While we do think that launch control is a technology that will be very
important in the near future, we certainly don't think that proven
technologies, such as firewalls and virus scanners will become obsolete. They
will have their place, although the role of traditional virus scanners will
probably have to be redefined somewhat.
So how does Abtrusion Protector work?
Abtrusion Protector maintains a database of SHA-1 hashes of files that
are allowed to execute on the computer. Whenever a file is loaded for
execution, the Abtrusion Protector kernel mode driver calculates the hash of
the file and then searches for it in the database. If the hash is found, the
file is allowed to load. Otherwise an access denied error is returned to
The Abtrusion Protector driver loads very early in the boot process and
controls the loading of device drivers as well as regular programs, dynamic
link libraries and OCX controls.
The database of hashes has to be updated whenever new software is
installed on the computer. Typically, Abtrusion Protector is told to record
the files installed by an install program. Abtrusion Protector also
recognizes many different installation file formats and can record all files
it finds on a CD or on other software media.
Abtrusion Protector is also able to verify digital signatures and
automatically allow files that are signed or files that are installed by
signed installations from trusted software vendors. In many cases, this
allows software to be installed in a safe way, without any additional
administration at all.
If Windows Installer is secured, Abtrusion Protector can be told to
automatically record and allow all software installed by it.
In a corporate network, launch rights for Abtrusion Protector can be
managed at a central site or can be distributed throughout the company.

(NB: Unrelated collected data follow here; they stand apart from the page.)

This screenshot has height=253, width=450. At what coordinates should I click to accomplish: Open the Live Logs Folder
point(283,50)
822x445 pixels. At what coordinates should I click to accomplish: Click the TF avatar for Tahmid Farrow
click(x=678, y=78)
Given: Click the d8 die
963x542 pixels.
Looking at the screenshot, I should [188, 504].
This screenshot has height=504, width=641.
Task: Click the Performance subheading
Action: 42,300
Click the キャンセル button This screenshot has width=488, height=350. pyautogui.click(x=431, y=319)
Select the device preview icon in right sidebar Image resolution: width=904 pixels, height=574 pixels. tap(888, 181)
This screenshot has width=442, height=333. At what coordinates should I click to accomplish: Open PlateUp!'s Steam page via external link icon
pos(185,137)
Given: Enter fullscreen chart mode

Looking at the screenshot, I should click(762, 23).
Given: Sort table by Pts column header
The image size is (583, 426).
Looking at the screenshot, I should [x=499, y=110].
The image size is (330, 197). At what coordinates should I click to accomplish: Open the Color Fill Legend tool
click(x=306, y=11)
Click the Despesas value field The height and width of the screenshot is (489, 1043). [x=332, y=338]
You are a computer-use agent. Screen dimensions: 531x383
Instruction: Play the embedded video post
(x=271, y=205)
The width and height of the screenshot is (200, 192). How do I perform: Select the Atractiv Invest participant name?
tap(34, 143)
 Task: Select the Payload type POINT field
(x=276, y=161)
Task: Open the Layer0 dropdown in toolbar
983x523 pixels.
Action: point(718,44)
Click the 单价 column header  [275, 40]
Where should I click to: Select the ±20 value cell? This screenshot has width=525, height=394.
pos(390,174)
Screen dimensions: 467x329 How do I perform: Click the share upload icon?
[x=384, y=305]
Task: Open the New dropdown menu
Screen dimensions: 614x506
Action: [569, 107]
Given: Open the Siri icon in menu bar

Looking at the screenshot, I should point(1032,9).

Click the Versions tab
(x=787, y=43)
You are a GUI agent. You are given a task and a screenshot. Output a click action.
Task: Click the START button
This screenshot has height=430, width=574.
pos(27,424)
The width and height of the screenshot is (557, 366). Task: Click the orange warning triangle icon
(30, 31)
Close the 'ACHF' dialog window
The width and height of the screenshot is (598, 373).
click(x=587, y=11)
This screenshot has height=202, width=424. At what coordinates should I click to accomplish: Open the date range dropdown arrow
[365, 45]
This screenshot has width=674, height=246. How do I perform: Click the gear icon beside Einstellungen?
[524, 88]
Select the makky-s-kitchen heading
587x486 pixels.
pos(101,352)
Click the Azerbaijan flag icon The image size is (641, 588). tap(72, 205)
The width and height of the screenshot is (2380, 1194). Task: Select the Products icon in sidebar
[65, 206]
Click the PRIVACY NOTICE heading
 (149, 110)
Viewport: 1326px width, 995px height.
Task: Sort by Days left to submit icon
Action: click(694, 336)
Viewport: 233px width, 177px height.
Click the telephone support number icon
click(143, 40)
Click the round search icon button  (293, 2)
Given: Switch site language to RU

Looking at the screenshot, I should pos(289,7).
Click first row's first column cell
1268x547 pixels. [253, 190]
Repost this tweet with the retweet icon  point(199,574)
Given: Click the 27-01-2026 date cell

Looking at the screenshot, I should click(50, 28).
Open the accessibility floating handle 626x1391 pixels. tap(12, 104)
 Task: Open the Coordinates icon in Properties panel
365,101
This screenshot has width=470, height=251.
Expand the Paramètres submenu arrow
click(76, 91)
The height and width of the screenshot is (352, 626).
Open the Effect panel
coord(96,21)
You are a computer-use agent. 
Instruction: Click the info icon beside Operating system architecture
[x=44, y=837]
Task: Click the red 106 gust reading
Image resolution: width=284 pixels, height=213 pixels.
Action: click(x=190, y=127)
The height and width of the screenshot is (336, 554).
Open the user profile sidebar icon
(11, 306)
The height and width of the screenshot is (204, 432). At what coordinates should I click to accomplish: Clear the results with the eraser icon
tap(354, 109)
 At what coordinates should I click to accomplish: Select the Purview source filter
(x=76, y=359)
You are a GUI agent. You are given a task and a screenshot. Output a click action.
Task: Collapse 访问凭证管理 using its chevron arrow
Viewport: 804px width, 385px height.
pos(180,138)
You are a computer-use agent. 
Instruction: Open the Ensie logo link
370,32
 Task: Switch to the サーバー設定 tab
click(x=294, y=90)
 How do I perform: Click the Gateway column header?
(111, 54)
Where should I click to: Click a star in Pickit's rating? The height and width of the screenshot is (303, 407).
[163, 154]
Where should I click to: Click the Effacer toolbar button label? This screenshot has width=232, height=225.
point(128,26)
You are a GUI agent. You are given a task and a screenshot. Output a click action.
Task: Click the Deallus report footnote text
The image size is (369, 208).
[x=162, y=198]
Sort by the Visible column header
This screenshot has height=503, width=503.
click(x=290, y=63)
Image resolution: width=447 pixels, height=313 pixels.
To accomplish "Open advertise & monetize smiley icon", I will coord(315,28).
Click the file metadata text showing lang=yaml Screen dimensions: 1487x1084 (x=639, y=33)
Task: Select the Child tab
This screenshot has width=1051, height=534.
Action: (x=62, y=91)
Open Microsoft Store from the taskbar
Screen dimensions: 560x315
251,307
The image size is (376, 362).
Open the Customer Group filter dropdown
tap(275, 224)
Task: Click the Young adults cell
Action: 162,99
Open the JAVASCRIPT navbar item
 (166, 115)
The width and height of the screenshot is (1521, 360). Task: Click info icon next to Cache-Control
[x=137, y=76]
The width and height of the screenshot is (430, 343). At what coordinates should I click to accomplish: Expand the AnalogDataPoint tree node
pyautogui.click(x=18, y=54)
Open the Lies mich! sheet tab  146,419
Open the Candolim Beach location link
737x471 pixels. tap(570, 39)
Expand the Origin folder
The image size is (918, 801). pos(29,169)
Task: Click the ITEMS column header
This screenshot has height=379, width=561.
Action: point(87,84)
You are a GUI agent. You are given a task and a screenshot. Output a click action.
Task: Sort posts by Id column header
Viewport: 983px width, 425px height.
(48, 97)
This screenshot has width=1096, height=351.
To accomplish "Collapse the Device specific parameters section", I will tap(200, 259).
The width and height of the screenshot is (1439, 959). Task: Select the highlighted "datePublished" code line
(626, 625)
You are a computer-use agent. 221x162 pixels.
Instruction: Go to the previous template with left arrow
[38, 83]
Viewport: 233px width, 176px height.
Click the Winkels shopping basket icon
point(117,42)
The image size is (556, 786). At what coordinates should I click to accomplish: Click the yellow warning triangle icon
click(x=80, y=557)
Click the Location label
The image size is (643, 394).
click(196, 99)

Abtrusion Protector also includes features to protect itself from being
disabled by hostile software. Registry settings and the Abtrusion Protector
files can be protected so that they cannot be modified, except through the
Abtrusion Protector user interface, regardless of user privileges. In
addition, regular Windows access control lists can be used to limit user
access to Abtrusion Protector settings.
Why will launch control software become more important in the future?
We believe that there are several factors that speak for launch control
There is a much greater awareness of computer security now than just a
few years ago. We are moving towards a future where digital signatures are
going to be more and more important to provide security and authenticity of
software and not just business transactions. Launch control software
provides a way to enforce trust policies. At the same time, digital
signatures make launch control software much easier to manage.
Virus scanners are having a hard time to catch up with new viruses.
Although virus scanner vendors certainly have talented software developers,
so has the underground virus community. New viruses use new techniques to
cloak themselves - virus writers test their new creations against the most
virus scanners too.
Although many virus scanners are surprisingly good at recognizing all
forms of known viruses, they will never be able to recognize most custom
written hacking tools until it is too late.